Dès le début de la tournée, il prévoyait faire de son spectacle de clôture un évènement pour Leucan, avec qui il s’est encore plus impliqué récemment, en visitant des familles d’enfants malades.

« Le geste a pris un tout autre sens après ces rencontres, dit-il. Quand je vais me faire raser les cheveux, je vais avoir des visages en tête. »

Quand la soirée prendra fin, que la pyrotechnie aura émerveillé, que Jay aura fait rire et que sa tignasse aura été offerte à la charité, l’humoriste sait qu’il aura alors à redoubler d’efforts pour la suite.
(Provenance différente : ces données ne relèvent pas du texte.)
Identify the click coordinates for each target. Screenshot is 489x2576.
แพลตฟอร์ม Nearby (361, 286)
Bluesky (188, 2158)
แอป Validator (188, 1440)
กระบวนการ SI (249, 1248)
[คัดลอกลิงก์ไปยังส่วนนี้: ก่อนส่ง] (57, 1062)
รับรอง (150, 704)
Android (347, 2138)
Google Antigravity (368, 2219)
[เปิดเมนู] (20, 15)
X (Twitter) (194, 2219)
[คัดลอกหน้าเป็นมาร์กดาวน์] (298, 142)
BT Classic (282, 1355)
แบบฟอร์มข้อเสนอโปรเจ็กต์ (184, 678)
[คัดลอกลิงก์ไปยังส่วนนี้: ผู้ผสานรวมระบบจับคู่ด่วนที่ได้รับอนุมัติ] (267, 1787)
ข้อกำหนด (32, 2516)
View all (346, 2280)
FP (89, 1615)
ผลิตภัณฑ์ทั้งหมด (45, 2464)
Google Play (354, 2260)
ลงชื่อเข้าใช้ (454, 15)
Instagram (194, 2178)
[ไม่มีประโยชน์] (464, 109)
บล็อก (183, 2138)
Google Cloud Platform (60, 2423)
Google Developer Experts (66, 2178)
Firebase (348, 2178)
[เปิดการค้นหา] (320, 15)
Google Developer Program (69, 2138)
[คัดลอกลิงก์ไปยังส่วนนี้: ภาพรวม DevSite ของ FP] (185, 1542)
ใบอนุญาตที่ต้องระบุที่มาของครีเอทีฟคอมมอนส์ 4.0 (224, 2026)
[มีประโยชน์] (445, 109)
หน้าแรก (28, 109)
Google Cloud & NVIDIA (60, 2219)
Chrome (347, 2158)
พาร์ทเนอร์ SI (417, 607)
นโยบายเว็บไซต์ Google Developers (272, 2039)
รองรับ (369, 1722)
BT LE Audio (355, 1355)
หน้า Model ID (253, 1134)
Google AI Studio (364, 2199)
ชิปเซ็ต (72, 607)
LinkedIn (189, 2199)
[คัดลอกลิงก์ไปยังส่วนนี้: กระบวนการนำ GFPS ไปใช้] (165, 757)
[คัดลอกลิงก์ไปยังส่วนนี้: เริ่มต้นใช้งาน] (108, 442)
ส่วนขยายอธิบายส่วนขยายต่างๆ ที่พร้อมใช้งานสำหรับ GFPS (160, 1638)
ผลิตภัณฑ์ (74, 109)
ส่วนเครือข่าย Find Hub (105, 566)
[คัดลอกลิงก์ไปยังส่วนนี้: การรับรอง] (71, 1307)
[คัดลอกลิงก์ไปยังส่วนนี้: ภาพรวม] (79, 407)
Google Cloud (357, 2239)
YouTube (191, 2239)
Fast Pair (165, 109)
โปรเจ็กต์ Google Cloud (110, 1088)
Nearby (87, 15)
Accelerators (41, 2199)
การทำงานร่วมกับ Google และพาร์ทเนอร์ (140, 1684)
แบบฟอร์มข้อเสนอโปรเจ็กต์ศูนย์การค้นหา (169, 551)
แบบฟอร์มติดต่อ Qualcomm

« Faire le Centre Bell, c’est pour mieux retourner à la base, dit-il. C’est ce que j’aime avec l’humour. Tu as beau avoir de la pyrotechnie, un beau suit et faire la plus grosse scène, une fois que c’est fini, il faut que tu écrives une autre heure et demie. Tout est à refaire. »

Mais avant, il va s’accorder un temps de répit mérité. En voyage, ces prochains mois, Jay fera le plein de repos et d’inspiration. « Ma job, c’est de parler. La question, c’est : pourquoi tu parles et qu’est-ce que tu as à dire ? Il faut que j’aille vivre des choses pour revenir plus sincère, plus vulnérable. »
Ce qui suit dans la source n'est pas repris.